Aorto-bronchial fistulae appear to have less bacterial contamination than aorto-esophageal fistulae. Thoracic endograft exclusion with multiple weeks of intravenous antibiotics followed by lifetime suppressive antibiotics appears to have reasonable early results, although the longterm outcomes are not known. Open repair using Dacron grafts with or without long-term antibiotics is also a durable solution to aorto-bronchial fistulae.
Connective tissue disorders
Patients with Marfan, Loeys-Dietz or Ehlers-Danlos syndrome should be repaired with open thoracoabdominal surgery. Removal of aortic tissue from systemic circulation is imperative with bypasses to all important branches. Multiple operations are usually necessary over the lifetime of these patients to achieve total aortic replacement.
Thoracic endografts should not be used for primary repair in patients with CTDs. Until there is long-term data regarding the durability of endograft repair in patients with CTDs, open repair remains the only safe and durable surgical solution. The radial strength of endograft devices may cause aneurysm formation or rupture at the landing zones. It is reasonable to place an endograft if the landing zones are within prior Dacron grafts in these patients.
Ruptured descending thoracic or thoracoabdominal aneurysm
Open repair of a ruptured thoracoabdominal aneurysm is a large undertaking with high morbidity and mortality, especially if the patient is in extremis. For contained rupture, rapid placement of the patient on partial or full cardiopulmonary bypass is imperative, followed by expeditious repair.
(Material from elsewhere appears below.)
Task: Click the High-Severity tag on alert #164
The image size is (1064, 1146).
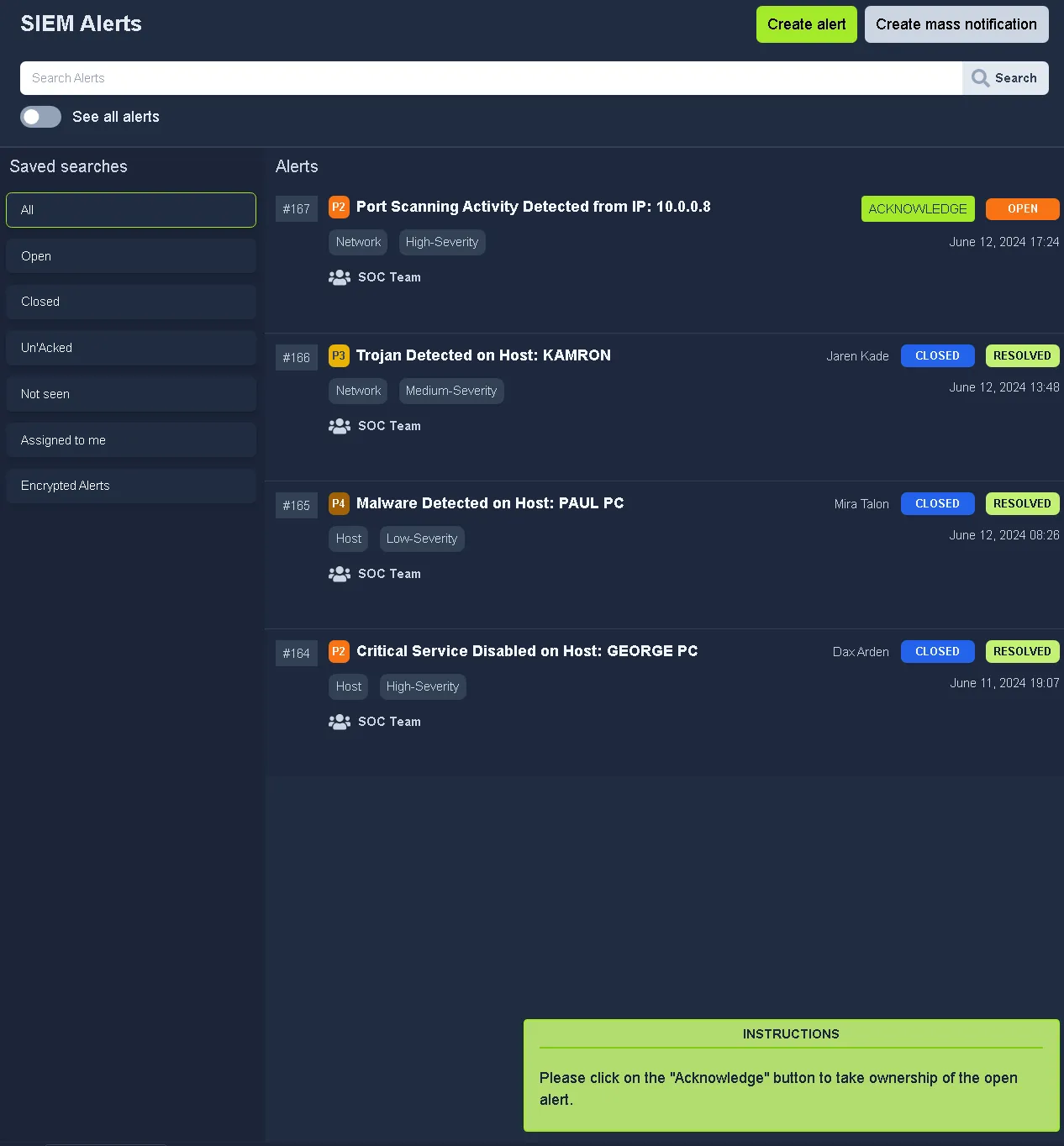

In the setting of uncontained rupture, our preferred method of deep hypothermia and circulatory arrest is difficult to employ. Thoracic endograft repair is a significantly less physiological insult if anatomically feasible (i.e. those confined to the descending thoracic aorta with adequate proximal and distal landing zones).
Although there is no long-term survival data regarding open vs. endovascular ruptured thoracic or thoracoabdominal aneurysm repair, there is long-term survival data regarding open vs. endovascular ruptured infrarenal abdominal aortic aneurysm repair. While mortality is less in the short-term with endovascular repair of ruptured infrarenal aneurysms, the long-term survival is similar between open and endovascular repair. We suspect that the same is probably true for open vs. endovascular repair of ruptured thoracic aneurysms confined to the descending thoracic aorta. Emergent totally endovascular thoracoabdominal aneurysm repair is not widely applicable due to the lack of “off-the-shelf” fenestrated or branched endografts.
Open thoracoabdominal aneurysm repair in centers of aortic surgery excellence has very good early results and long-term outcomes. With open repair, there are no aorta-specific anatomical constraints as seen with endograft repair. The durability of open repair is not in question. All aortic pathologies can be repaired, however several specific pathological entities we believe are best served by open repair, including chronic aortic dissection, infectious aneurysms, infected grafts and CTDs. Devices for thoracic and thoracoabdominal endovascular repair are improving, however still have significant limitations and shortcomings to promote wide application of the technique to all patients and pathologies.
Disclosure: The authors declare no conflict of interest.